How do we define the trainable function?

How do we define the search space?

How do we evaluate each candidate?

How does Ray Tune find the best one?

  • Define all the ingredients to tune the hyperparameters

1) Define the trainable function:

The trainable is a flexible wrapper that can orchestrate processes like simulation, ML model training, or real-world optimization problems. Therefore, we define the model training function that we want to run variations of.

The trainable function:

  • Takes in input a dictionary with configurations of parameters from Ray Tune. In this example, the dictionary contains the values of x and y that Ray Tune selects for that trial.

  • Evaluates the model based on the objective function using the given parameters.

  • Reports the dictionary results back to Ray Tune. The trainable will be executed on a separate Ray Actor (process), so we need to communicate the performance of the model back to Tune (which is on the main Python process).

# Example: finding the closest point to (3,3)

# Define the trainable function
def trainable(config): # The argument config is a dictionary containing the input parameters that Ray Tune will vary during the optimization process
    
    # Extract parameters from the config dict
    x = config["x"]
    y = config["y"]
    
    # Objective function: minimize the distance from (3, 3)
    loss = (x - 3)**2 + (y - 3)**2
    
    # Report the result to Ray Tune
    session.report({'loss':loss}) #train.report

2) Define a search space:

The search space defines the parameter ranges for Ray Tune to explore. Ray supports various sampling techniques such as:

  • tune.uniform: uniform distribution.

  • tune.grid_search: exhaustive search over a grid.

  • tune.loguniform: logarithmic distribution.
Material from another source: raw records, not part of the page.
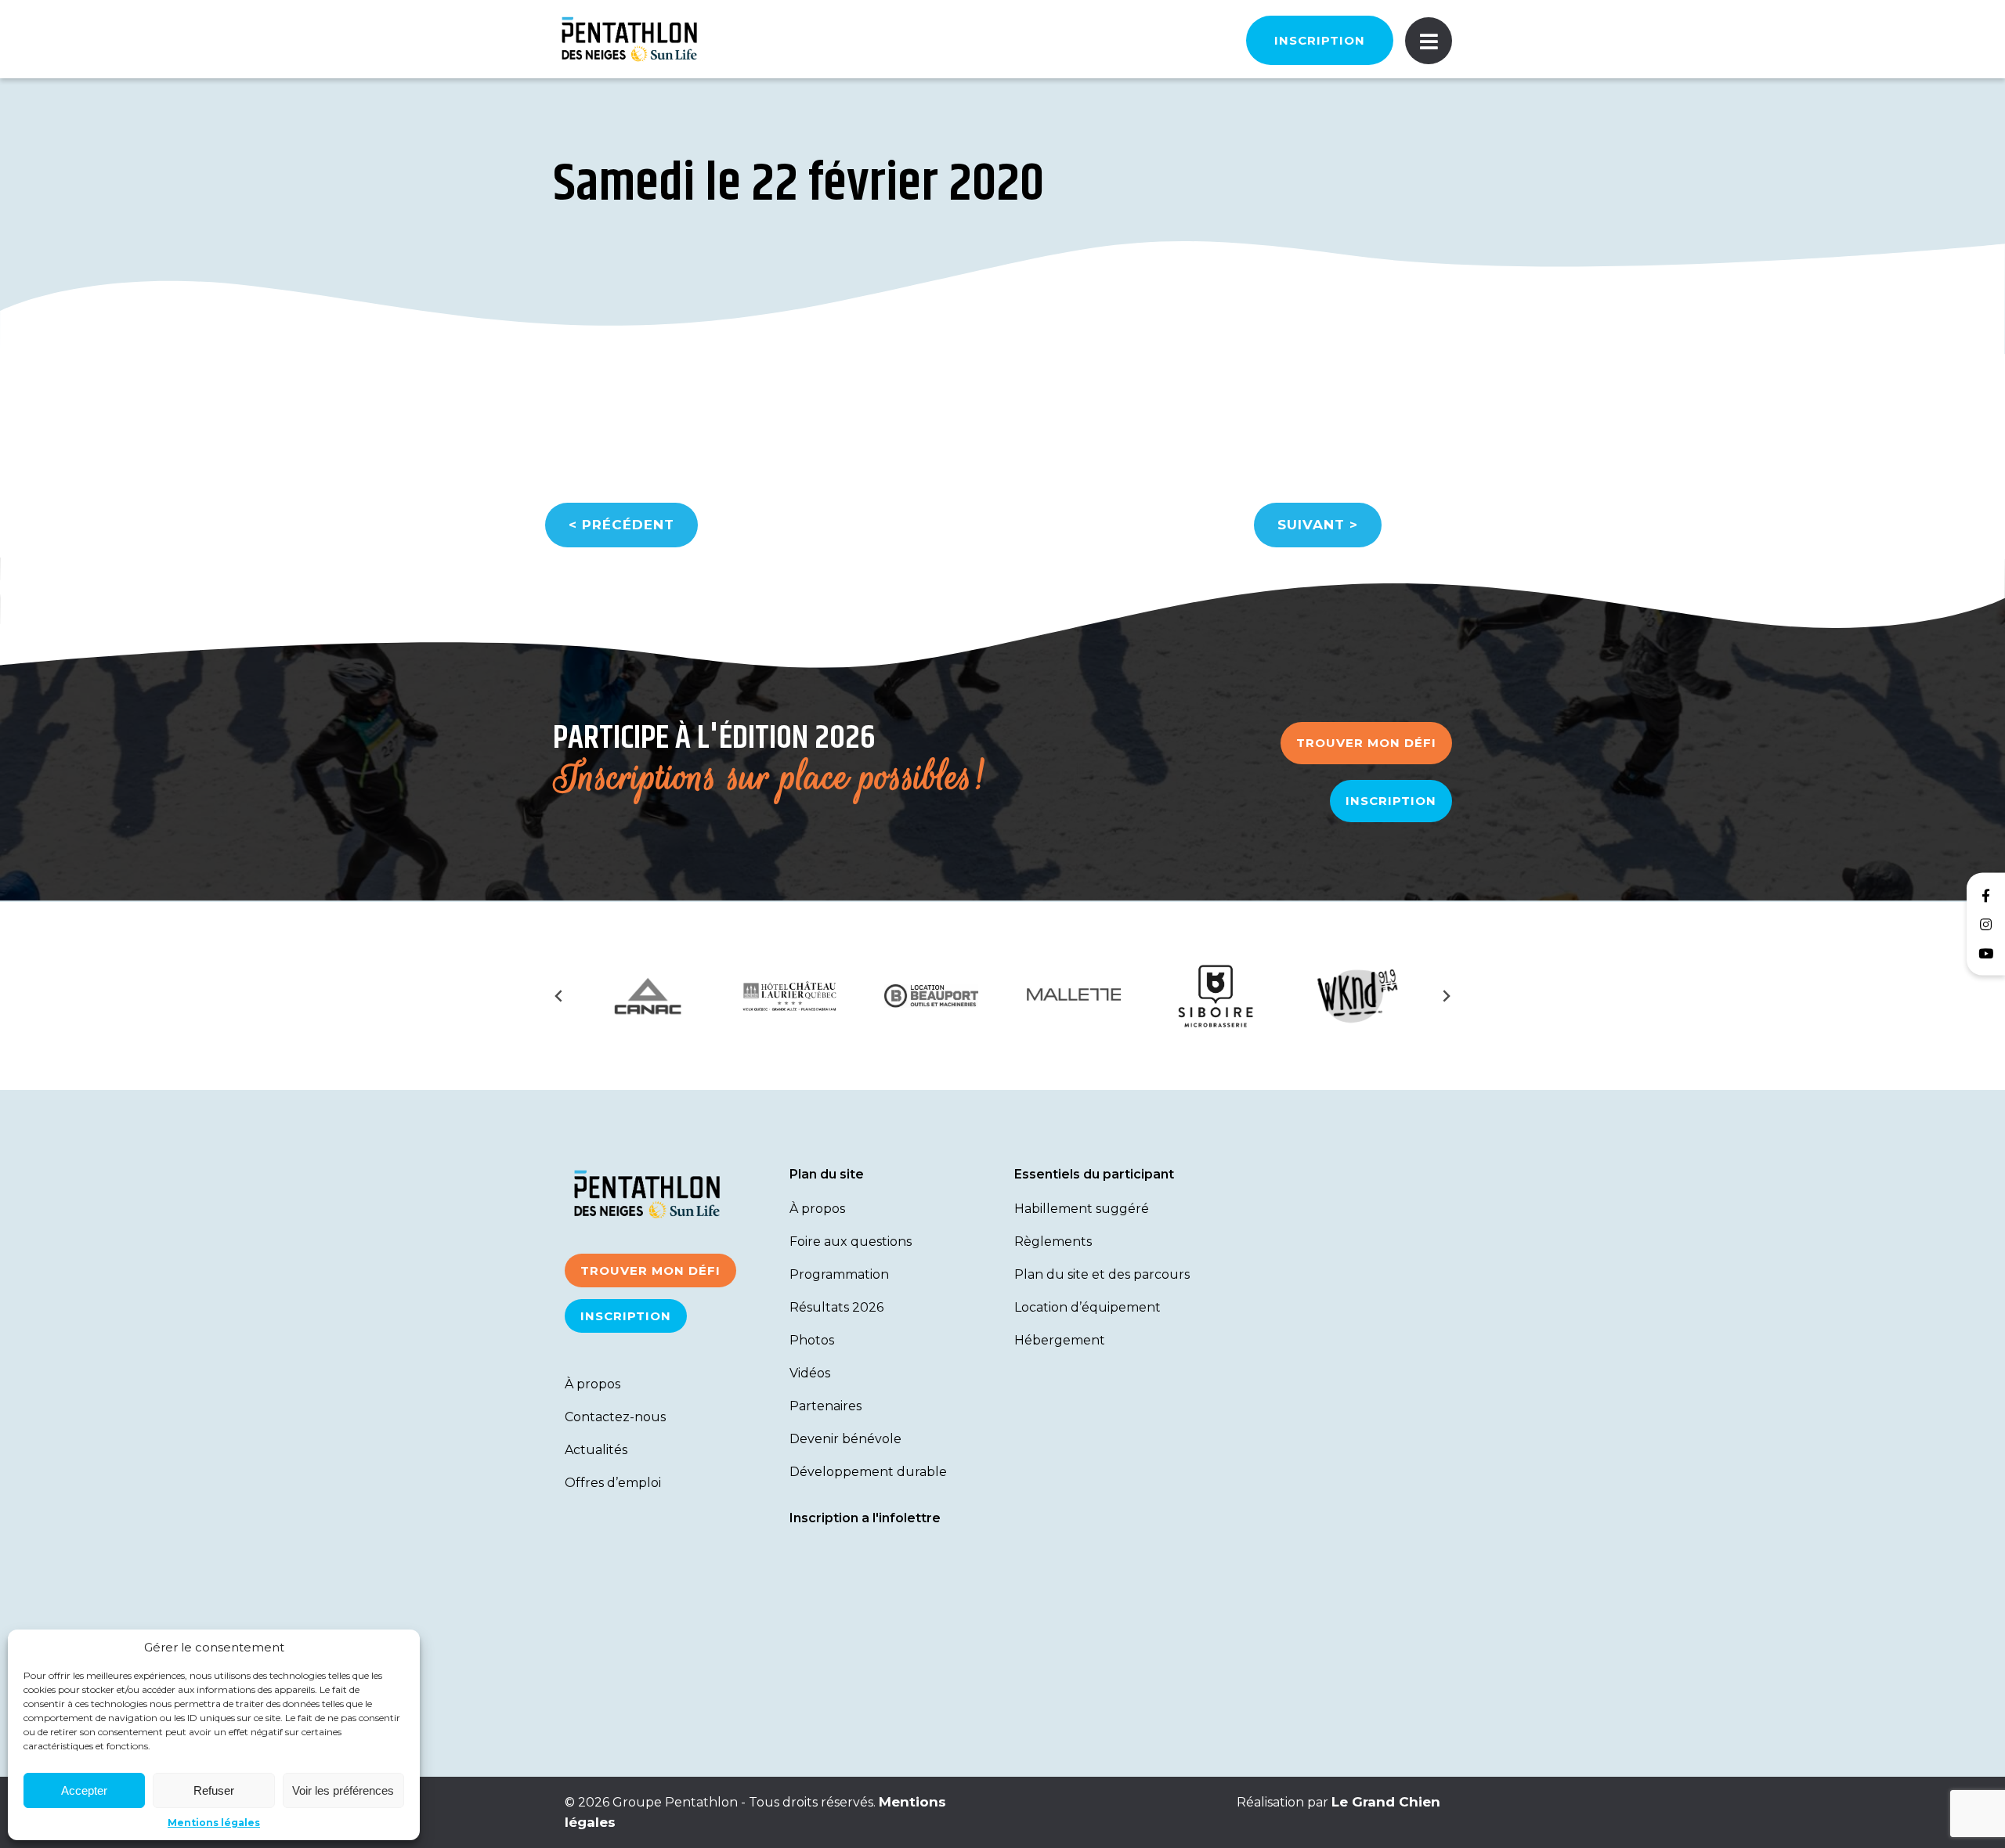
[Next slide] (1446, 996)
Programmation (839, 1274)
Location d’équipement (1087, 1307)
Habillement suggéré (1081, 1208)
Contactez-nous (615, 1416)
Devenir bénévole (845, 1438)
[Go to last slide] (559, 996)
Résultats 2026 (836, 1307)
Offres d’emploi (613, 1482)
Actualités (596, 1449)
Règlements (1053, 1241)
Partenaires (825, 1406)
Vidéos (809, 1373)
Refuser (213, 1790)
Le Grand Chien (1385, 1802)
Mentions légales (214, 1822)
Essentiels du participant (1094, 1174)
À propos (592, 1384)
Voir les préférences (343, 1790)
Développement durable (868, 1471)
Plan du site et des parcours (1102, 1274)
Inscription (1319, 40)
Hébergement (1059, 1340)
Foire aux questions (850, 1241)
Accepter (84, 1790)
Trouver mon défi (1366, 742)
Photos (811, 1340)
  • tune.choice: choose one of these options uniformly

For this example, we’ll search for parameters x and y within a defined range.

# Define the search space
# This tells Ray Tune which values it should explore for each parameter.

search_space = {
    "x": tune.uniform(-10, 10),  # Ray will sample 'x' from a uniform distribution between -10 and 10
    "y": tune.uniform(-10, 10),  # Similarly, 'y' will be sampled from -10 to 10
}

3) Execute hyperparameters tuning and generate trials

Using Ray Tune, we explore the search space to find the best configuration.

  • The Tuner object coordinates the tuning process.

  • Specify the metric and mode to optimize (e.g., minimize loss).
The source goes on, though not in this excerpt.